▶ Problem details
The response must contain each line of the material that holds "pages".

==============================

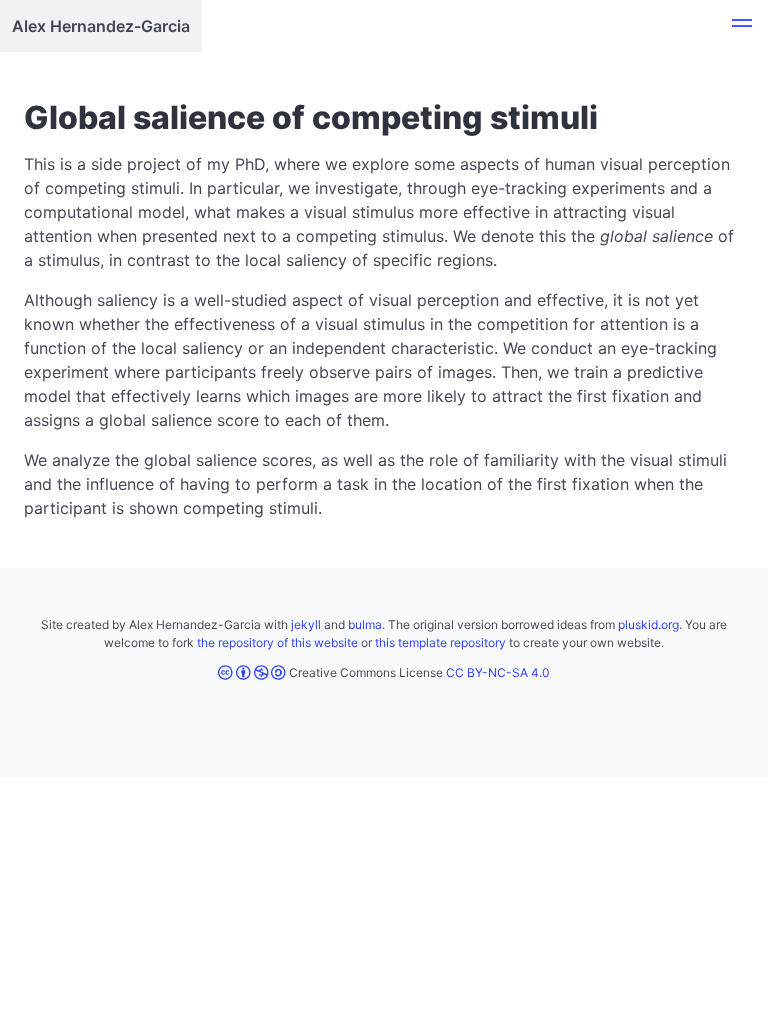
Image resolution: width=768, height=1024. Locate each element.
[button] (742, 26)
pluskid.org (648, 624)
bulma (365, 624)
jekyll (306, 624)
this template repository (440, 642)
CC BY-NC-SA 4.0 (498, 672)
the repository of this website (277, 642)
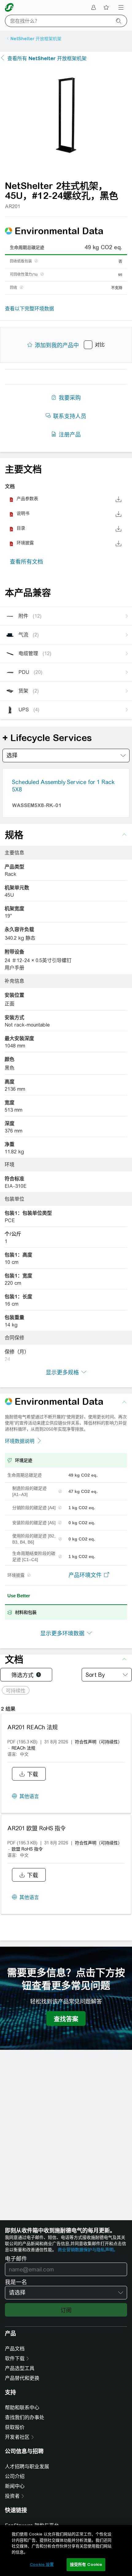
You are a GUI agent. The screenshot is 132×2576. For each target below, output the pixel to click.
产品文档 (15, 2349)
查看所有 (47, 58)
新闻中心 (15, 2486)
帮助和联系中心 (22, 2408)
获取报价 (15, 2427)
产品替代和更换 (22, 2378)
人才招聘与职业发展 (27, 2466)
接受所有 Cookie (86, 2564)
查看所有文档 (26, 561)
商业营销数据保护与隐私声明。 (88, 2249)
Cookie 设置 (42, 2564)
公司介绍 (15, 2476)
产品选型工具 (19, 2368)
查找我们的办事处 (24, 2417)
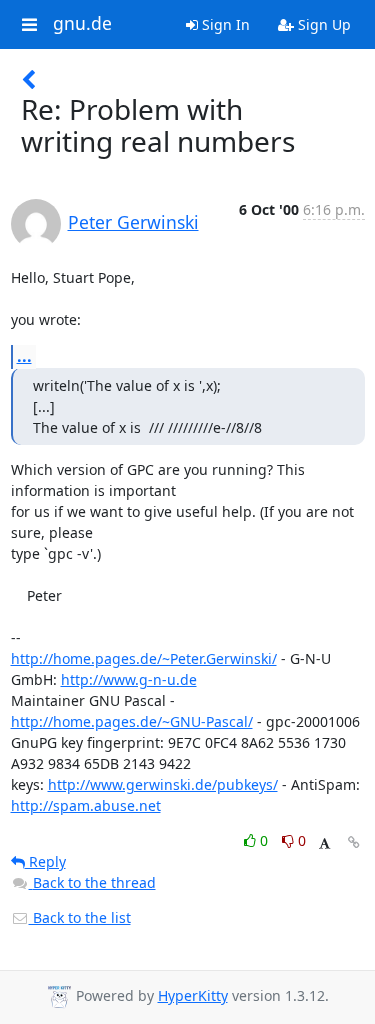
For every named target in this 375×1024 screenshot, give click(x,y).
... (24, 356)
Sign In (224, 24)
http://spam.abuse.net (86, 805)
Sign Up (322, 24)
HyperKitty (193, 995)
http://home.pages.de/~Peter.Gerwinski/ (144, 658)
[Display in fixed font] (324, 843)
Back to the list (80, 917)
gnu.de (82, 24)
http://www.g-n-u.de (129, 679)
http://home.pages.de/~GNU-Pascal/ (132, 721)
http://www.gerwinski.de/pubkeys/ (163, 784)
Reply (45, 861)
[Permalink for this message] (354, 842)
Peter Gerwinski (133, 222)
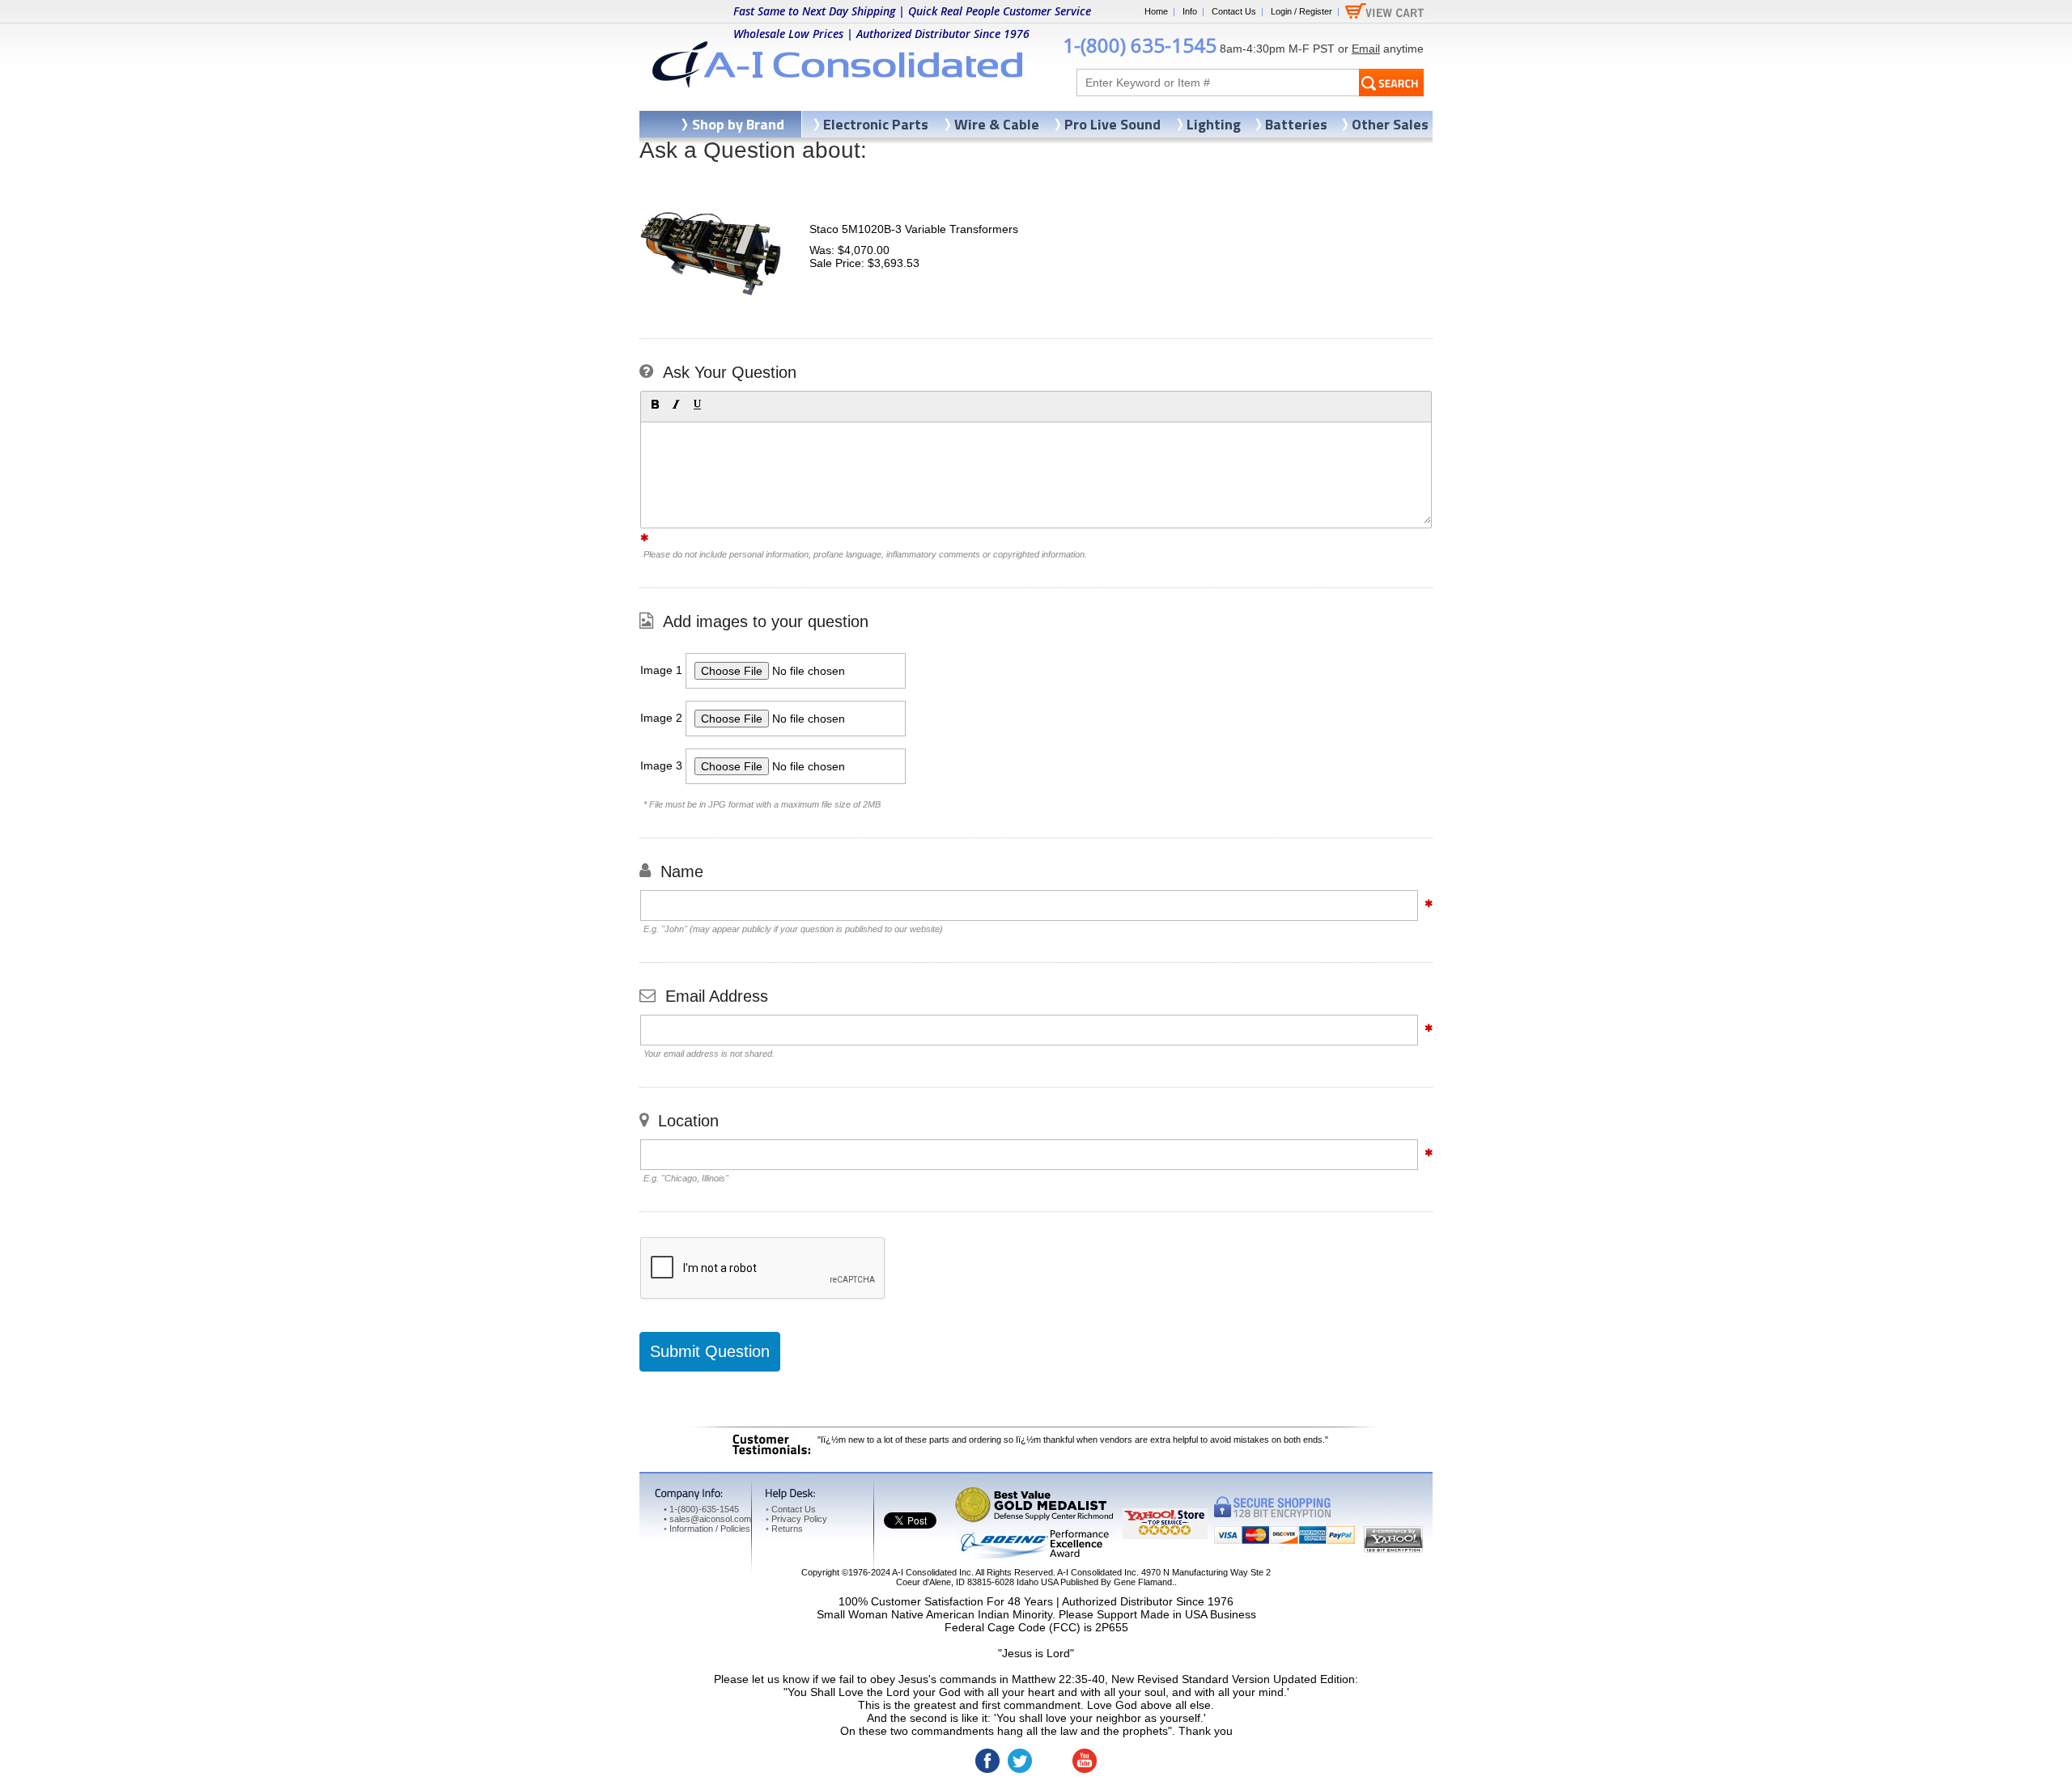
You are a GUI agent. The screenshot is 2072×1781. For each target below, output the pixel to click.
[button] (654, 404)
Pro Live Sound (1112, 124)
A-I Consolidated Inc (931, 1572)
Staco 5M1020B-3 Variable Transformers (913, 229)
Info (1189, 11)
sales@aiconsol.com (710, 1519)
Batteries (1296, 124)
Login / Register (1301, 11)
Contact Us (1234, 11)
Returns (784, 1528)
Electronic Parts (875, 124)
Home (1156, 11)
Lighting (1214, 124)
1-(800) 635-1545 (1139, 45)
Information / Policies (707, 1528)
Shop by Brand (738, 124)
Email (1366, 48)
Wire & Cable (996, 124)
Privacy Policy (796, 1519)
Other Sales (1390, 124)
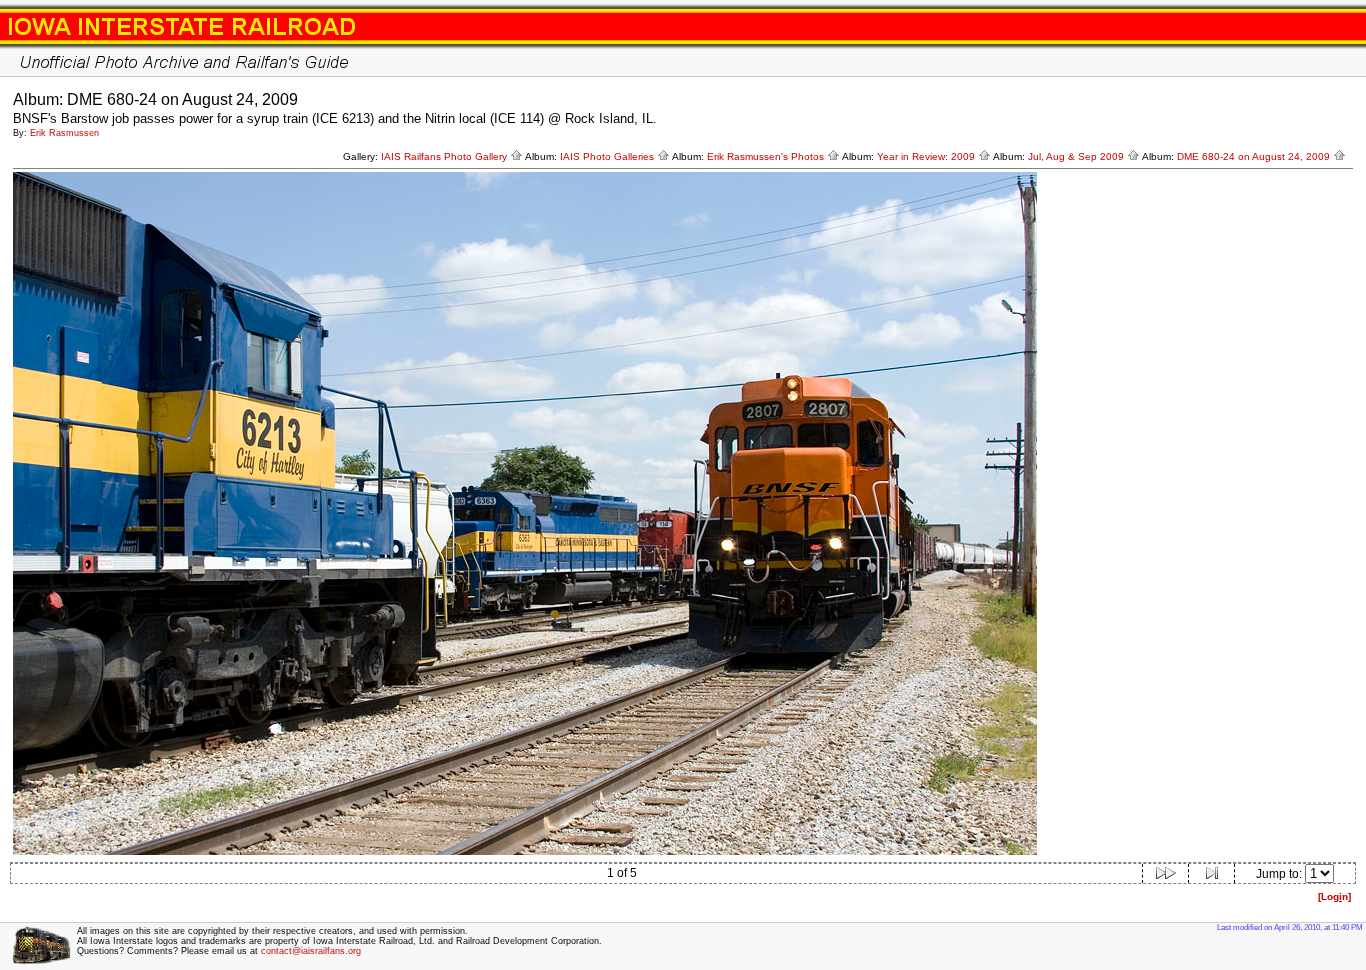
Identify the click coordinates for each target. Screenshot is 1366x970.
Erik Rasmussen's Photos (767, 156)
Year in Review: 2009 (927, 156)
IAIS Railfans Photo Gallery (445, 156)
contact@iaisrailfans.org (311, 951)
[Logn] (1334, 896)
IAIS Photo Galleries (608, 156)
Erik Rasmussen (64, 133)
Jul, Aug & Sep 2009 (1077, 156)
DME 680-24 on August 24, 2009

==============================

▶ Your solution
http://home.pages.de/~Peter.Gerwinski/ (144, 658)
http://home.pages.de/~GNU-Pascal/ (132, 721)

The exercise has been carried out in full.